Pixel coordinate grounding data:
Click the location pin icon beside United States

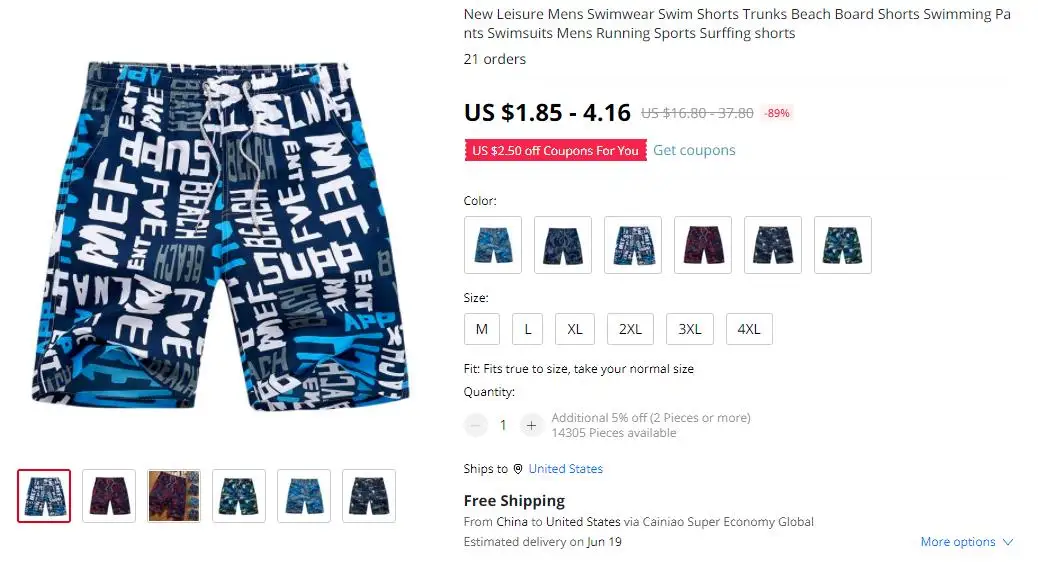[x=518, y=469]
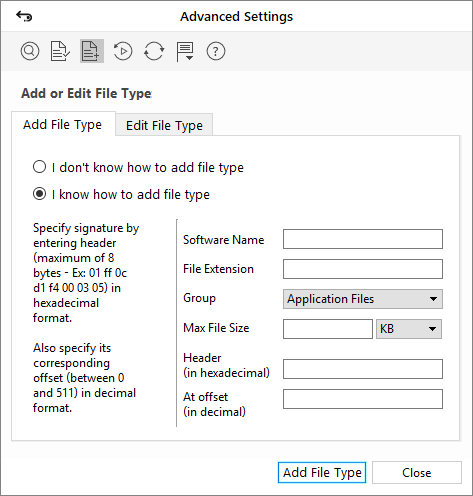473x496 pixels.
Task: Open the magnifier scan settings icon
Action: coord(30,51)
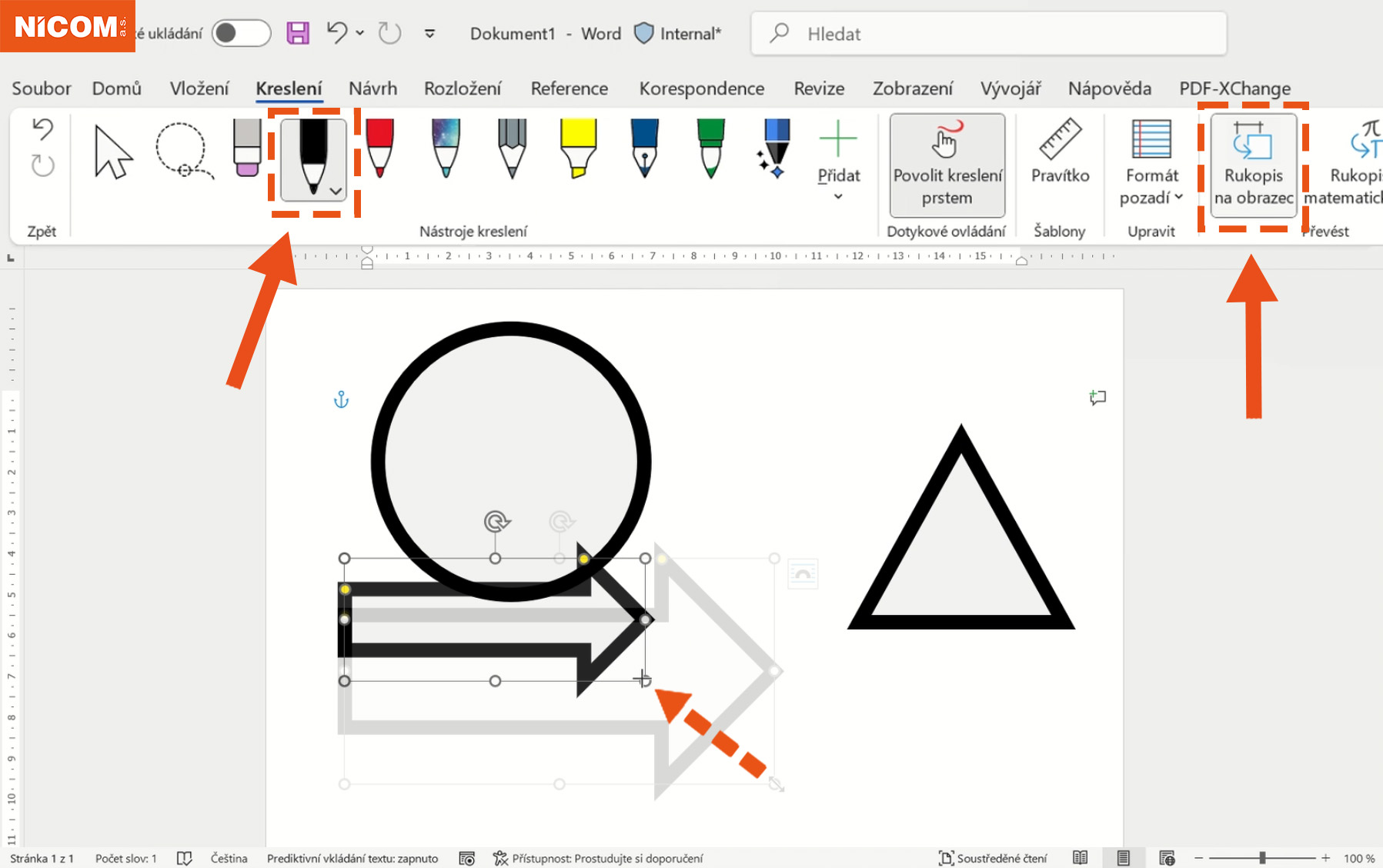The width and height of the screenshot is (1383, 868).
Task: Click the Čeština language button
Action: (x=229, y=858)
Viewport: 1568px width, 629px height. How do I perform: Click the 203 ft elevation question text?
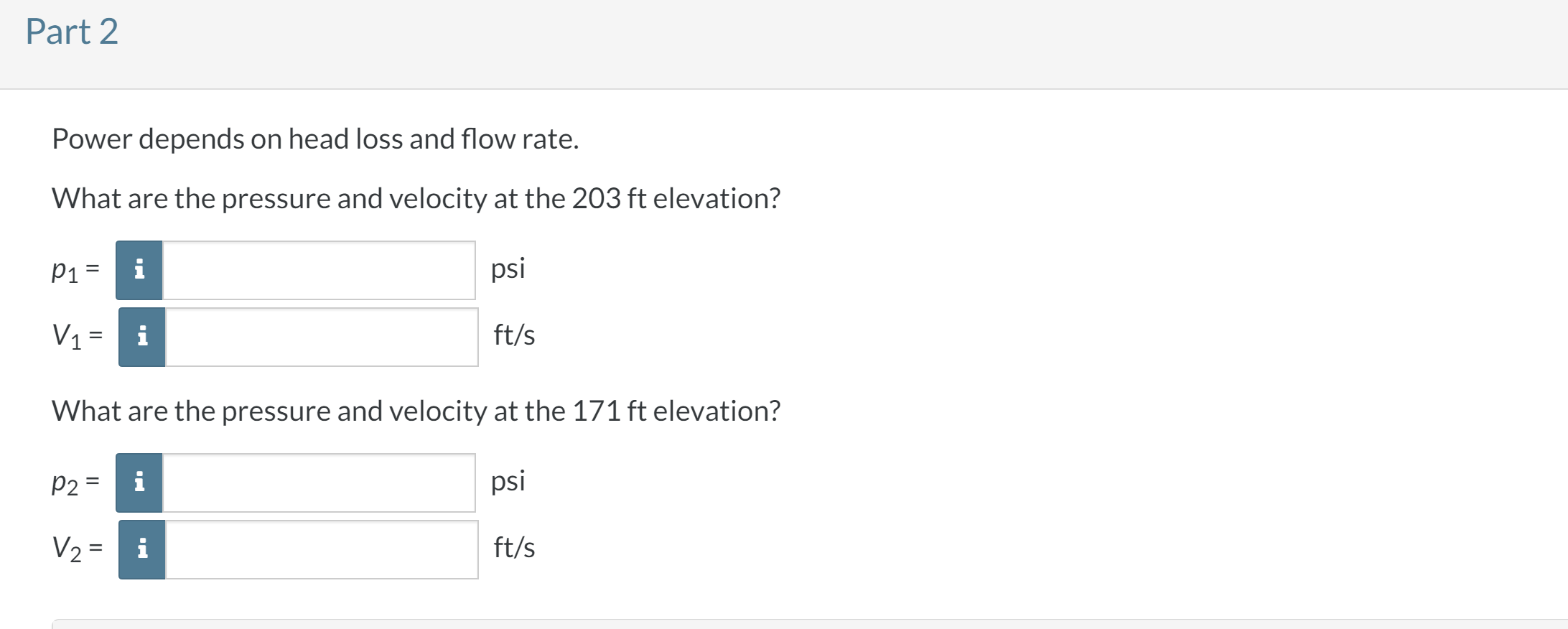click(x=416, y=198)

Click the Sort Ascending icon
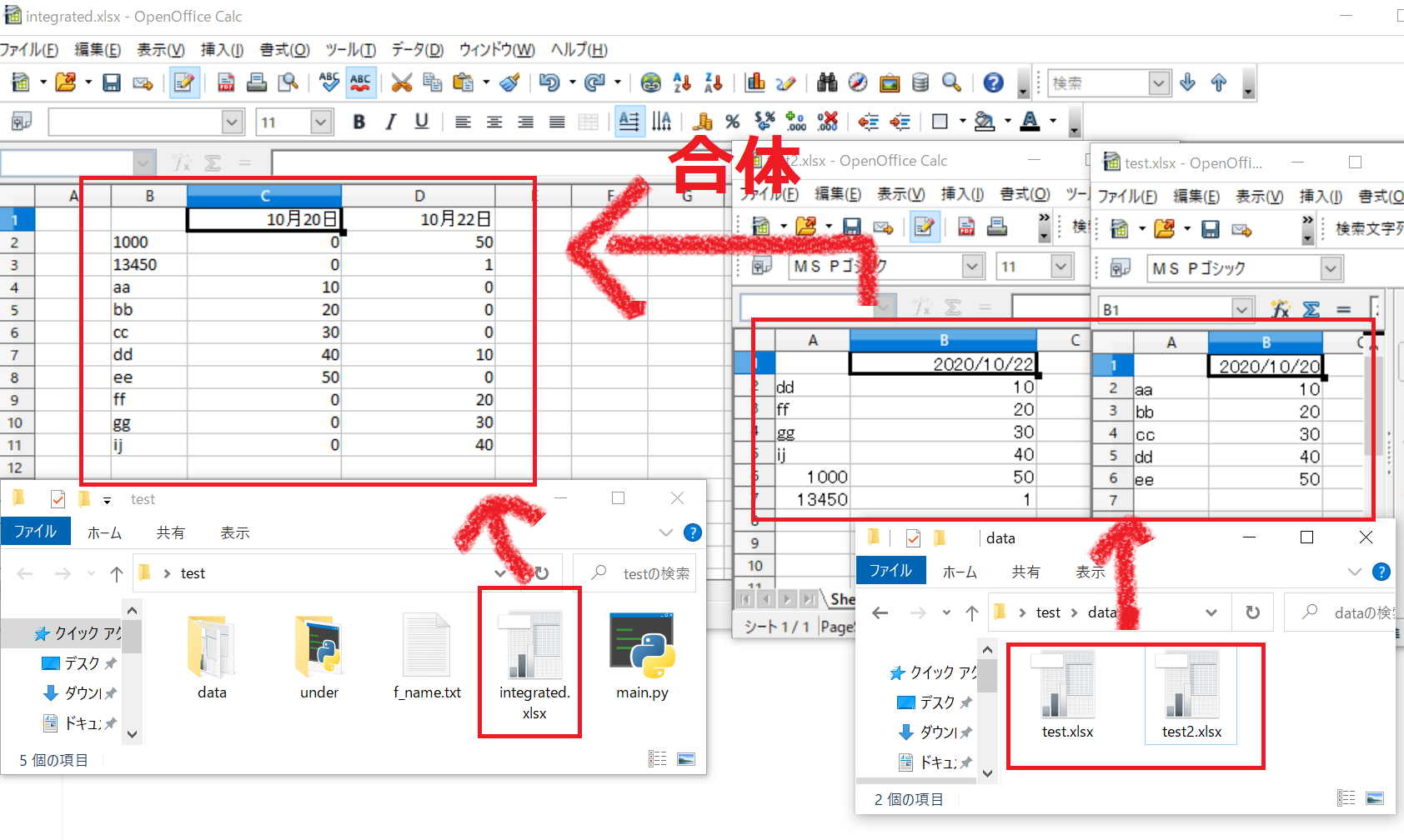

What the task requires
Set down the data above word for word, leaving every picture out.

Answer section
Click the location pin icon beside United States

[x=518, y=469]
473x496 pixels.
Task: Open the magnifier scan settings icon
Action: coord(30,51)
The width and height of the screenshot is (1383, 868).
Task: Click the Čeština language button
Action: (x=229, y=858)
Viewport: 1568px width, 629px height. How do I perform: Click the 203 ft elevation question text?
click(x=416, y=198)

Click the Sort Ascending icon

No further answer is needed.